El comentario no era lo más oportuno para amansar al Comandante General, y el coronel, que le conocía lo suficiente como para saberlo, recibió el elogio lo más comedidamente posible. Embarcó con su superior en el bote y éste puso proa a tierra en la calurosa tarde Africana. Veiga, de nuevo al mando de la embarcación, procuraba pasar más bien inadvertido. Esta vez el silencio era aún más opresivo que durante el trayecto de ida.

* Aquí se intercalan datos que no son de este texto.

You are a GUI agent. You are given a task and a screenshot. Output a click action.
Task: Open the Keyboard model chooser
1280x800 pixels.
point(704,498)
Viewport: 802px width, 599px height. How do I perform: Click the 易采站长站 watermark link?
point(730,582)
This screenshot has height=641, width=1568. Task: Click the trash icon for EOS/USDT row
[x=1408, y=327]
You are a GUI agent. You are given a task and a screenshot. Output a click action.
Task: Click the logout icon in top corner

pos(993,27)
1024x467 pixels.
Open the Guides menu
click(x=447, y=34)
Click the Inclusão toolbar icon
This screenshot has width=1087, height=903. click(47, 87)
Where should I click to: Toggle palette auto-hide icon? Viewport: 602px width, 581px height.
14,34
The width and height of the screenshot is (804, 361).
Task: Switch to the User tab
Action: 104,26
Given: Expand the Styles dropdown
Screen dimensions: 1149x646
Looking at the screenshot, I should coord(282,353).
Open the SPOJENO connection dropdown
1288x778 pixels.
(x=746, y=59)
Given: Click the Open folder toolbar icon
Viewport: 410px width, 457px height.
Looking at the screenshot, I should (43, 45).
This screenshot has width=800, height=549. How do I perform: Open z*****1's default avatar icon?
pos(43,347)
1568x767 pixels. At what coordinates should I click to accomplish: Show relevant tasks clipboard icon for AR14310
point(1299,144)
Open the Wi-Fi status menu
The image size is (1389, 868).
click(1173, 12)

Al llegar a tierra, el Comandante General abandonó el bote sin despedirse de los marineros, y pasó junto a Veiga sin contestar tampoco a su saludo. Lo mismo hizo su ayudante, que bajó antes que el coronel Morán. Por el contrario, el coronel se detuvo a devolverle a Veiga el saludo y dijo con deferencia:

– Gracias por todo, alférez.

– De nada, mi coronel.

Ya en el bote, mientras navegaban hacia el Laya, Veiga se quedó observando la figura del coronel que quedaba atrás, en la playa, mezclada con las de los otros. A medida que se empequeñecía, el alférez tuvo una extraña sensación. El coronel no era un oficial y mucho menos un jefe como los demás. Su temperamento encerraba algo que Veiga discernía confusamente. Algo que le abocaba a la desdicha y la incomprensión.